• [Document section]:
● ● ● ● ●

Some observers of Christianity also have noted how some evangelicals (including those who identify as Reformed) have drifted toward a more liturgical approach to worship.2 In recent years, Christians have desired to understand the Puritans’ view of the use of written prayers in both corporate and private worship. Although many Puritans argued against the Book of Common Prayer’s prescription to use written prayers in corporate worship, some Puritans believed that such a practice was consistent with biblical worship. Moreover, most Puritans — even those who were opposed to the use of written prayers in public worship — believed that it was perfectly legitimate to use written prayers in one’s own private or even family worship.

This article will examine the most important arguments put forward by some of the most influential Puritans — particularly John Owen, John Bunyan, Richard Baxter, and Matthew Henry. It will survey their arguments for and against the use of written prayers in both public and private worship. It will end by exploring four lessons we can learn from studying the Puritans’ perspectives on these important issues.

● ● ● ● ●

• [Instruction]:
Please transcribe the passage on Puritan views of written prayers from the words "This article will" up to and including the words "these important issues.".

• [Data]:
● ● ● ● ●

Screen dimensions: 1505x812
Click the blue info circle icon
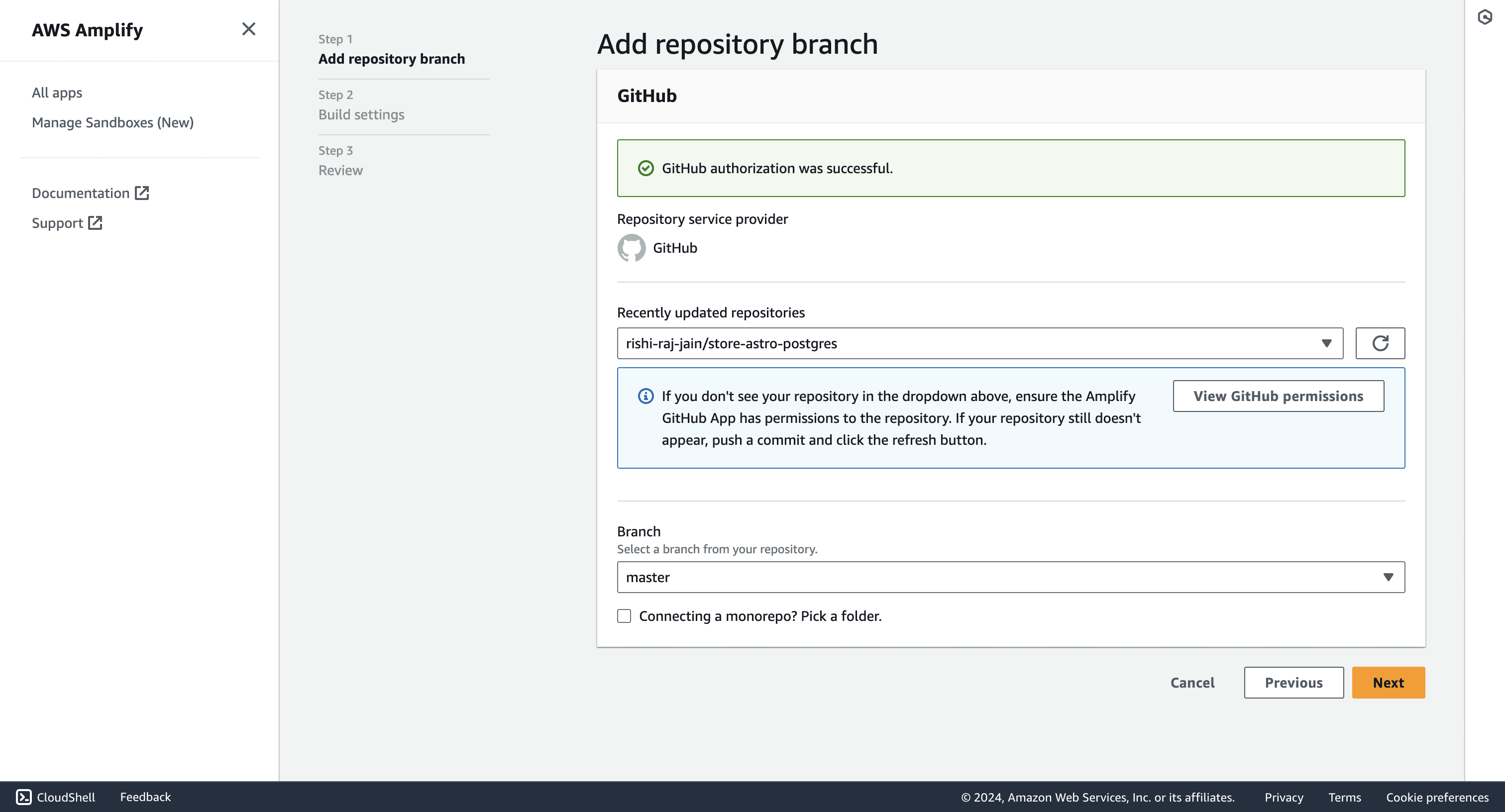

● ● ● ● ●

• [Expected output]:
This article will examine the most important arguments put forward by some of the most influential Puritans — particularly John Owen, John Bunyan, Richard Baxter, and Matthew Henry. It will survey their arguments for and against the use of written prayers in both public and private worship. It will end by exploring four lessons we can learn from studying the Puritans’ perspectives on these important issues.